Israeli restrictions on movement. In addition to cash donations, countries also promised to take on various development-related projects in the West Bank. In 2008, donor-financed expenditures on large infrastructure projects were estimated at about $190 million, less than half the $492 million commitment detailed in the Palestinian Reform and Development Plan of 2008. Cumbersome Israeli restrictions on movement resulted in frequent delays in projects and some cancellations. According to a June 8 World Bank report, “Israel’s system of security has weakened the growth of the Palestinian economy and increased the dependence on the public sector.” Restrictions on internal movement and goods transfers (import/export) have hampered efforts to build a developed economy and have made the Palestinian public heavily dependent on the government; the PA is now responsible for 145,000 employees whose salaries constitute 45 percent of the total budget. While the PA has tried to invest in small community projects that are less vulnerable to Israeli movement restrictions — water sanitation, irrigation projects, electrifying villages or rural road paving — these smaller initiatives do not have the economic impact of the larger infrastructure projects.

Conclusion

While Fayad’s achievements are numerous — improving law and order in the West Bank, creating a more favorable environment for local and foreign investment, reducing the back payments owed on salaries, enhancing the collection of domestic revenues, and reducing dependence on external donors — his government faces major economic obstacles. According to the Palestinian Central Bureau of Statistics, the West Bank’s gross domestic product grew by 2.3 percent in 2008, but the lower than expected level of international donor assistance and continuing movement restrictions in the West Bank make it unrealistic for the PA to reach its 2009 growth target of 5 percent. Spending on Gaza consumes almost half of the PA budget while Israeli restrictions on movement hampers economic development and makes the Palestinians more reliant on the public sector and international aid.
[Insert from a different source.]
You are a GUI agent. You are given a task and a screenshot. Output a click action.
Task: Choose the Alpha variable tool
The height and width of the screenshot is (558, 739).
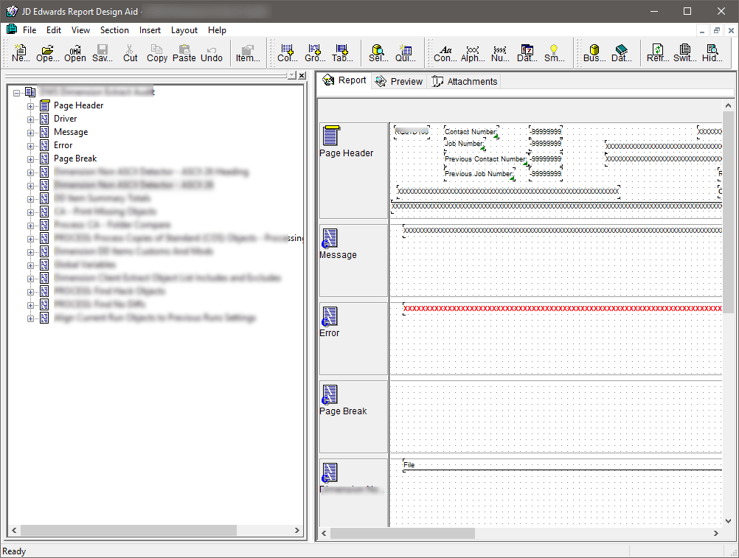473,52
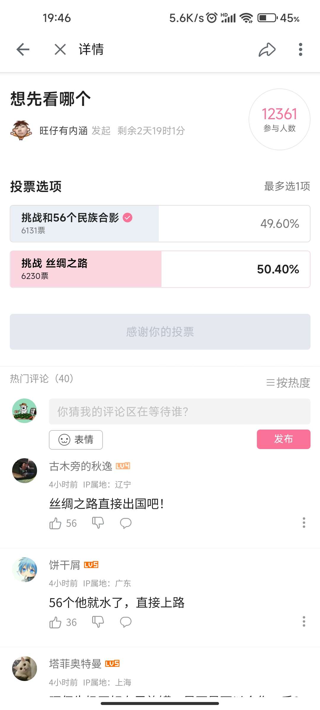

The failure of donor states to deliver on their pledges this year will weaken government confidence and threaten the PA’s fragile financial stability. More importantly, it signals to the Palestinian public that its government lacks international support at a time when the PA is confronting Hamas, enforcing law and order, and implementing its security obligations under the Quartet’s 2003 Roadmap peace initiative. This confrontation includes recent crackdowns on two Hamas cells in Qalqilya in early June and the killing of five Hamas Izz al-Din al-Qassam Brigades militants.

For Washington, U.S. special Middle East envoy George Mitchell should work with Israel to ease restrictions on Palestinian movement as security improves in the West Bank, and convince the Gulf Arab states to live up to their donor commitments.

Mohammad Yaghi is a Lafer international fellow at The Washington Institute, focusing on Palestinian politics.